Kegiatan ini dihadiri oleh Ketua dan Anggota Bawaslu Badung serta Kepala Sekretariat Bawaslu Badung dimana Wiratma menekankan bahwa penguatan kapasitas kelembagaan tidak hanya berfokus pada peningkatan kompetensi sumber daya manusia, tetapi juga pada penguatan sistem kerja, tata kelola organisasi, serta budaya kelembagaan yang adaptif dan responsif terhadap tantangan kepemiluan.
Menurutnya, kapasitas kelembagaan yang kuat akan berbanding lurus dengan kualitas kinerja pengawasan. Oleh karena itu, seluruh jajaran diharapkan mampu terus meningkatkan pemahaman terhadap tugas, fungsi, dan kewenangan kelembagaan, serta membangun koordinasi yang solid antarunit kerja. “Penguatan kelembagaan harus dilakukan secara berkelanjutan. Tidak hanya melalui pendidikan dan pelatihan, tetapi juga melalui disiplin kerja, kepatuhan terhadap regulasi, serta komitmen bersama dalam menjaga marwah lembaga,” tegasnya.

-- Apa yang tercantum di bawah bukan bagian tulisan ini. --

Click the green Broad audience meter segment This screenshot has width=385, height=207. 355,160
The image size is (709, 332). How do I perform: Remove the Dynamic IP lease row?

Wiratma juga mengingatkan kembali terkait tindak lanjut terhadap pelaksanaan Instruksi Ketua Bawaslu RI nomor 2 tahun 2026 tentang Konsolidasi Demokrasi berupa kegiatan jajaran bawaslu untuk melakukan giat-giat Demokrasi baik yang dilaksanakan di internal jajaran Bawaslu Badung maupun dengan pihak eksternal.
Lebih lanjut disampaikan bahwa tantangan pengawasan ke depan semakin kompleks, sehingga dibutuhkan organisasi yang tidak hanya kuat secara struktur, tetapi juga matang secara kultur. Dengan kapasitas kelembagaan yang baik, Bawaslu diharapkan mampu menjalankan peran pencegahan dan penindakan secara optimal serta meningkatkan kepercayaan publik. Arahan ini menjadi pengingat bagi seluruh jajaran Bawaslu di Bali untuk terus melakukan evaluasi dan pembenahan internal sebagai bagian dari upaya memperkuat kelembagaan demi terciptanya demokrasi yang berkualitas.